Ocean Mining, a Bitcoin mining pool backed by Twitter founder Jack Dorsey, recently confirmed it will censor Ordinal inscriptions, essentially Bitcoin NFTs, sparking community backlash.
The company raised $6.2M, led by Dorsey, and is co-founded by “Luke DashJr”, a Bitcoin core maintainer known for his anti-inscription stance.
DashJr stated that inscriptions exploit a vulnerability in Bitcoin Core, spamming the blockchain using a denial-of-service (DoS) attack.
These kinds of attacks typically make a service unusable by overwhelming its capacity.
To combat this, Ocean Mining is deploying the latest version of their software, known as Knots v25.1, to address this issue by effectively limiting the ability to create Bitcoin NFTs.

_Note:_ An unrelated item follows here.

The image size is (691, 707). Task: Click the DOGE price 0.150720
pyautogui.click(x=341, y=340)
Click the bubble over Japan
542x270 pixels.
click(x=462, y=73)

Most Bitcoin NFTs use a standard called BRC-20, similar to Ethereum’s ERC-20.
It’s a way to create NFTs and smart contracts on the Bitcoin blockchain.

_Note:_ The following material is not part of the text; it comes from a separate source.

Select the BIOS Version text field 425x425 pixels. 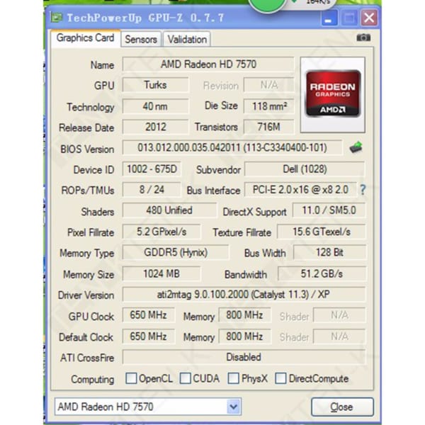tap(232, 148)
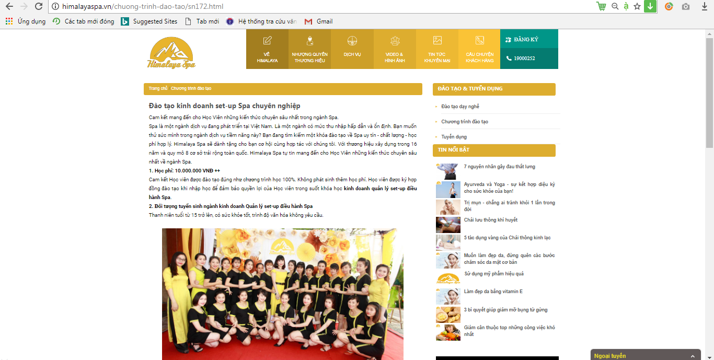
Task: Go back with the browser back arrow
Action: coord(9,7)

The reaction in the crypto market was immediate and volatile.
BRC-20 tokens related to the Ordinals protocol, saw varied impacts.
The largest token, ORDI, initially dropped 10% but recovered to an all-time high.
Most tokens in the top ten remained bullish, some with significant gains.
The decision to censor led to debates in the Bitcoin community, especially as blockchain congestion worsened.
Around 263,000 transactions are unconfirmed, with median fees reaching $9.45.
Critics argue this move contradicts Bitcoin’s decentralized ethos.
Bitcoin educator Dan Held and Trevor Owens, General Partner at Bitcoin Frontier Fund, expressed concerns over the impact of censorship on miner behavior and the inevitability of inscriptions.
Nic Carter, a prominent crypto investor, also commented, questioning the business sense of earning less revenue in a competitive space.
Ocean Mining’s decision reflects the ongoing tension between innovation and consistency in the crypto space.